Reeds in de 8e eeuw vC was E. lid van de
amphictyonie
van Calauria. Evenals de hele Argolis heeft
het onder de heerschappij van
Phidon gestaan;
ca. 600 vC kwam het onder
Periander van Corinthe.
Daarna wist E. zijn vrijheid te handhaven,
maar was verbonden met Sparta. In 243 werd het
lid van de achaeïsche bond.
(II) Negen km ten zuidwesten van E. lag een oeroud heilig domein. Reeds in de 7e eeuw vC werd hier op de flanken en in een ketelvormig dal van de Cynorti-berg een godheid van Malea vereerd, die als Apollo Maleatas bekend stond. Vanaf de 6e eeuw vC werd echter de cultus van Asclepius, een later komende godheid die als zoon van Apollo werd beschouwd en als god van de heelkunde de zieken aantrok, belangrijker; wellicht hebben in de oudheid geneeskrachtige bronnen de toeloop van zieke pelgrims bevorderd.
In de 4e eeuw nam, mede dank zij de massale pelgrimage,
de rijkdom van het heiligdom zeer toe.
Het werd toen uitgebreid: uit de tijd na 400 dateren
de belangrijkste gebouwen. Deze kwamen voor een
deel tot stand onder architectuur van
Polycletus
de jongere en omvatten met name de grote Asclepius-tempel
(13,2 x 24,5 m; 6 x 11 zuilen), ten
zuidoosten daarvan de tempel van Artemis (9,4 x
13,3 m) en ten zuidwesten een tholos (doorsnede
22 m) waarin misschien een oude chtonische cultus
werd gehandhaafd (de grondvesten vertonen een
interessant doolhofachtig patroon).

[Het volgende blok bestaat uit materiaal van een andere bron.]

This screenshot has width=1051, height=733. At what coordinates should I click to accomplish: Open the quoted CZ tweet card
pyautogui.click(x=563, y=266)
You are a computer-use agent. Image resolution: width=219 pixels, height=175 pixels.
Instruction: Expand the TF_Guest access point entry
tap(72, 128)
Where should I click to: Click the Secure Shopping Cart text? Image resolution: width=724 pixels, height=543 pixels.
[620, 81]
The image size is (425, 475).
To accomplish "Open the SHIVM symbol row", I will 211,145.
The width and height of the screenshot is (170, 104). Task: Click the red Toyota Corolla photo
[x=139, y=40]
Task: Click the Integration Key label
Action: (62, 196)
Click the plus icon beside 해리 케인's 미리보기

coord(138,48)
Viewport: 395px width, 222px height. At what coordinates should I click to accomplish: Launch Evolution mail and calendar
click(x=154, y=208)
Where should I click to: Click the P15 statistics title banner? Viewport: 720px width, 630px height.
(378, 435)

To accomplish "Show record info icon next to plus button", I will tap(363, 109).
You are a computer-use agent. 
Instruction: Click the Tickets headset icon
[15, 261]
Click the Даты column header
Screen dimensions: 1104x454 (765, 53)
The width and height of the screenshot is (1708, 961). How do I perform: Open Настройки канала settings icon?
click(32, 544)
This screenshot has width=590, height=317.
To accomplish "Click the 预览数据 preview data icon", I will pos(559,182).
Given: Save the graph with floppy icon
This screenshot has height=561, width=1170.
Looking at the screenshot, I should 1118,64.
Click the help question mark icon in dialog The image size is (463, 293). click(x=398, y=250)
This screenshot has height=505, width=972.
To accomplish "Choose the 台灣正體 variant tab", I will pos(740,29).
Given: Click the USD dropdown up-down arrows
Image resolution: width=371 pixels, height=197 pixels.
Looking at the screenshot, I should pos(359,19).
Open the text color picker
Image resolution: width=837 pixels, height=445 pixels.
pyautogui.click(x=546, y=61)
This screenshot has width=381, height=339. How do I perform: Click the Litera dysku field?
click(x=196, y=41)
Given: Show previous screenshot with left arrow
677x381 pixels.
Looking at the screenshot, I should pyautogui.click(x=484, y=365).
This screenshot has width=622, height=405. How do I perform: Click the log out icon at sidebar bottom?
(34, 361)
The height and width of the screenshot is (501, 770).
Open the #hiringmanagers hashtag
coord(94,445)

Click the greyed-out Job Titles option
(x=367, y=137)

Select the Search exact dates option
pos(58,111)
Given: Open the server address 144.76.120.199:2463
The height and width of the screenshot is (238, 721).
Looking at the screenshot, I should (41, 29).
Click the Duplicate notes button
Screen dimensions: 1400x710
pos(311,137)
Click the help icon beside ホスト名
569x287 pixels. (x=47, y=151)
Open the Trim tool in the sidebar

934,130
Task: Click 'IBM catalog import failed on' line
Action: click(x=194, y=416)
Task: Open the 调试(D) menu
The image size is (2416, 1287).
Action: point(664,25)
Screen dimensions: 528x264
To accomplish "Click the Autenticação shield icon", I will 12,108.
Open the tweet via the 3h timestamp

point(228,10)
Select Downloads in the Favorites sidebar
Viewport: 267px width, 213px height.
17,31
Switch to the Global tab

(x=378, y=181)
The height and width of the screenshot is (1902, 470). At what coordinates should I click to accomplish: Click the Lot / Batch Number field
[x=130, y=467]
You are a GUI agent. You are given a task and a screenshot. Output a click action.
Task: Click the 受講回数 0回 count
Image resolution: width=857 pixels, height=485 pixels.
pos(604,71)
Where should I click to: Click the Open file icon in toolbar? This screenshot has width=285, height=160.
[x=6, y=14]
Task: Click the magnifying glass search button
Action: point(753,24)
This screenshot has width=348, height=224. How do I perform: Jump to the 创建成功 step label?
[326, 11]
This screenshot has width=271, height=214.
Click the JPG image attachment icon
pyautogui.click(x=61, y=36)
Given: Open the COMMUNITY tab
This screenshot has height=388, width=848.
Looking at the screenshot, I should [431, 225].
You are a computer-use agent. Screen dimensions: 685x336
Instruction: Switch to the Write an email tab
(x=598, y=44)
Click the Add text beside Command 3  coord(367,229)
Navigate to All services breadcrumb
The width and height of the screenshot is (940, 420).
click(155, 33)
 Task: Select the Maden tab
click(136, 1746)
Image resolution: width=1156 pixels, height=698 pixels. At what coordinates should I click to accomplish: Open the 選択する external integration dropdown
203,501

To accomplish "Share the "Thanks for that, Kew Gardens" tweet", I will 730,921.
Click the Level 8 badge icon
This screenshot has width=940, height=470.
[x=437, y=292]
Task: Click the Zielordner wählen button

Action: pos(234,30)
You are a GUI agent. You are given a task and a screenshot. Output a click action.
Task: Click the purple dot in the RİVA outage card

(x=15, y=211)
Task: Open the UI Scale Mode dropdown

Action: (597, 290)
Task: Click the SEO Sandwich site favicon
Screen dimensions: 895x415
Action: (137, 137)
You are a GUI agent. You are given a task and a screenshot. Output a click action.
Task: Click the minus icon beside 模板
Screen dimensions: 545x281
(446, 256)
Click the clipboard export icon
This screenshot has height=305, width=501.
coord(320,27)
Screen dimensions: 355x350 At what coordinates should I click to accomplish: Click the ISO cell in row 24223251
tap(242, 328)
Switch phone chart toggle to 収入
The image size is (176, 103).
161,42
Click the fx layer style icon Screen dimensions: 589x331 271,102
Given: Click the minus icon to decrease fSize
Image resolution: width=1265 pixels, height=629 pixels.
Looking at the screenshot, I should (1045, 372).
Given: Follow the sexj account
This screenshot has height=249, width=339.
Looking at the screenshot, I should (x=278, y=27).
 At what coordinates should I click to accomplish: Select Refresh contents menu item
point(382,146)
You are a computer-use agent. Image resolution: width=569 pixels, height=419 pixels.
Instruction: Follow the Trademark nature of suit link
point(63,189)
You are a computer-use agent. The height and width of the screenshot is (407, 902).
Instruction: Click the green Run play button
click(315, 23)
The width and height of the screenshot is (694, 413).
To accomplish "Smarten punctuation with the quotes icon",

Ten zuiden van de Tholos
ligt het stadion uit de 5e eew vC.
Ca. 400 m naar
het zuidoosten ligt tegen de flank van de Cynorti
het grote theater (12.000 zitplaatsen), het best bewaard
uit de oudheid en ook thans nog in gebruik;
het dateert uit de 3e eeuw vC, maar vertoont nog
wel de klassieke bouw; de akoestiek is opmerkelijk.
Na het toetreden van E. tot de achaeïsche bond
bracht de 2e eeuw vC opnieuw grote bouwactiviteiten.
Er kwamen ook thermen, een gymnasium
(70 x 67 m) en grote lighallen; daar sliepen de zieken
en verwachtten in de droom aanwijzingen voor
hun genezing. Het relaas van de genezingen werd
door de priesters opgetekend en op inscripties gepubliceerd.
De inscripties van E. (Inscriptiones
Graecae, editio minor, 4,1, Berlin 1929) zijn trouwens
bijzonder belangwekkend; we bezitten zelfs
bouwrekeningen, die een inzicht geven in de werkwijze
der bouwmeesters. De grote rijkdom aan wijgeschenken
gaf bij herhaling aanleiding tot plundering,
o.a. in de periode van
Sulla (86 vC).
De bij de opgravingen (sinds 1881) aan het licht
gebrachte kunst- en gebruiksvoorwerpen bevinden
zich deels in een museum ter plaatse deels in het
Nationaal Museum van Athene.
Lit. Pausanias, Periegesis 2, 26-28. - O. Kern (PRE 6, 46-50). B. Kötting (RAC 531-539). B. Conticello (EAA 3, 358-367). Kirsten/Kraiker 355-367. P. Kawadias, Fouillar d'Epidaure (Athene 1893). A. Defrasse/H. Lechat, Epidaure. Restauration et description (Paris 1895). R. Herzog, Die Wunderheilungen von Epidauros (Philologus, Suppl. 22,3, Leipzig 1931). F. Robert, Epidaure (Paris 1938). J. Papadimitriou, Le sanctuaire d'Apollon Maléatas (Bulletin de Correspondance Hellénique 73, 1949, 361-383). J. Crome, Die Skulpturen des Asklepiostempels von Epidauros (Berlin 1951). J. Leipoldt, Von Epidauros bis Lourdes (Leipzig 1957). K. Taffin, Comment on revait dans les temples d'Esculape (Bulletin de l'Association G. Budé 4, 1960, 325-366). G. Roux, L'architecture d'Argolide aux IVe et IIIe siècles av. J.-C. (Paris 1961). A. von Gerkan, Das Theater von Epidauros (Stuttgart 1961). [te Riele]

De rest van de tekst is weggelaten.